STM has been applied to visualize reconstructions on silicon studied at University of Toronto and University of California, Santa Barbara, probe superconducting states investigated at Argonne National Laboratory and University of Minnesota, and manipulate individual atoms exemplified by experiments at IBM Research – Almaden and National Institute of Standards and Technology. It underpins work in catalysis research at California Institute of Technology and Max Planck Institute for Chemical Physics of Solids, aids materials engineering in projects at Corning Incorporated and DuPont, and informs device research at Intel and Samsung. STM contributed to discoveries in low-dimensional systems studied at Columbia University and University of Texas at Austin, and to molecular electronics programs at University of Cambridge and École Polytechnique Fédérale de Lausanne.

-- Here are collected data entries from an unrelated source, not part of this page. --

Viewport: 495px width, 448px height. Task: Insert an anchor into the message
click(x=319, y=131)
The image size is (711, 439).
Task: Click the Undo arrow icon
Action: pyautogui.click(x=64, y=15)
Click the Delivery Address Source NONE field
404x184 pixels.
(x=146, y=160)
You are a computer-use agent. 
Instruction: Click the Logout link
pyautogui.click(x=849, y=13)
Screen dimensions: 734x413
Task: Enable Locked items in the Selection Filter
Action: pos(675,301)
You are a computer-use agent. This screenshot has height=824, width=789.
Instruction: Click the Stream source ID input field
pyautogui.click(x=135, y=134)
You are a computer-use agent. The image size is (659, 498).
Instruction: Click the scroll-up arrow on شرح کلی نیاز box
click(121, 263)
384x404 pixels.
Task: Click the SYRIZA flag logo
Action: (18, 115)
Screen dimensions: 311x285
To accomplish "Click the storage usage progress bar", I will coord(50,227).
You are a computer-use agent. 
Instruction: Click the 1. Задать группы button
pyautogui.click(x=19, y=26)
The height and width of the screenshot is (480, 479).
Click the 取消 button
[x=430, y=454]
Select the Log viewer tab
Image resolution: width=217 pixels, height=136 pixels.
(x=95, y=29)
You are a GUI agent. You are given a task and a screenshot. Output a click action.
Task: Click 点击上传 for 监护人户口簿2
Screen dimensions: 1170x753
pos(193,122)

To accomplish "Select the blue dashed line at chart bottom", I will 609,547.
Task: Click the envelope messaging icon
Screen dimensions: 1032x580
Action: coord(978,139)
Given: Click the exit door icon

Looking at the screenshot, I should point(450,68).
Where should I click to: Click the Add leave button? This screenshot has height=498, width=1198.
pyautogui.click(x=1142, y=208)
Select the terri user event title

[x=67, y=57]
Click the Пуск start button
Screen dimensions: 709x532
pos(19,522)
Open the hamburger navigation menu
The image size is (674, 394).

Limitations and challenges

Practical limits include the requirement for conductive samples, stringent vibration isolation practices refined at Fraunhofer Society facilities, and environmental controls similar to those at National High Magnetic Field Laboratory. Tip preparation and stability, topics addressed in protocols from NIST and ETH Zurich, constrain reproducibility, while interpretation of tunneling contrast engages theoretical efforts at MIT and Princeton University. Scalability to large-area imaging and integration with industrial process flows remains an engineering hurdle for companies like Intel and Applied Materials, and training users to operate complex systems traces educational collaborations with universities such as University of Michigan and University of Pennsylvania.